# [About this task]
Collect all lines containing the word "area" from the data.

----

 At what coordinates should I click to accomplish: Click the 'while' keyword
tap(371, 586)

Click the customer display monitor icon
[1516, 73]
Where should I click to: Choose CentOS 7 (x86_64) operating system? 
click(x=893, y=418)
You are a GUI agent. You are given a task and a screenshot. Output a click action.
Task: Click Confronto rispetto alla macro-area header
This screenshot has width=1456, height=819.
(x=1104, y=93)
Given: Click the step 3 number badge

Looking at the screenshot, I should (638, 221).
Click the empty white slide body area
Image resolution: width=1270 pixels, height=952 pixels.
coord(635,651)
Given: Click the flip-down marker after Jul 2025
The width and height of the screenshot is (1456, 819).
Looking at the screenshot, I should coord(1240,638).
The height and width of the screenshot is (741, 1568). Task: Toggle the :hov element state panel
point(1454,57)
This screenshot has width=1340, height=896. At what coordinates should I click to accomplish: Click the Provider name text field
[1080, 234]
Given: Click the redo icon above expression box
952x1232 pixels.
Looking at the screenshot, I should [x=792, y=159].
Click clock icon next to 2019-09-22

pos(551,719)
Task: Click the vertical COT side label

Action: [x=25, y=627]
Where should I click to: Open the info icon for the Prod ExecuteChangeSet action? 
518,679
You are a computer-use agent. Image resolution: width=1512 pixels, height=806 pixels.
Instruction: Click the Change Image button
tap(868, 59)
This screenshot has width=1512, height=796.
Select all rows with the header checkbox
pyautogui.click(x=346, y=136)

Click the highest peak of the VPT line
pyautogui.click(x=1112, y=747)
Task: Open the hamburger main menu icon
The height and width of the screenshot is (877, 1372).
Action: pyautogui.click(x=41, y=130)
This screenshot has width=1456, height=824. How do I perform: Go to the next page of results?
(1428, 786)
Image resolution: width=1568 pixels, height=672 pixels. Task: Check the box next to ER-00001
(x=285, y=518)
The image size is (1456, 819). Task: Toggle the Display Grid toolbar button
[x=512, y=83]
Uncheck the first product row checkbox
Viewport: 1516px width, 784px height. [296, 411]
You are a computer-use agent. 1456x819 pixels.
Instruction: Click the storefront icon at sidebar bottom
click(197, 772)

----

# [Answer box]
Task: Click Confronto rispetto alla macro-area header
Click the empty white slide body area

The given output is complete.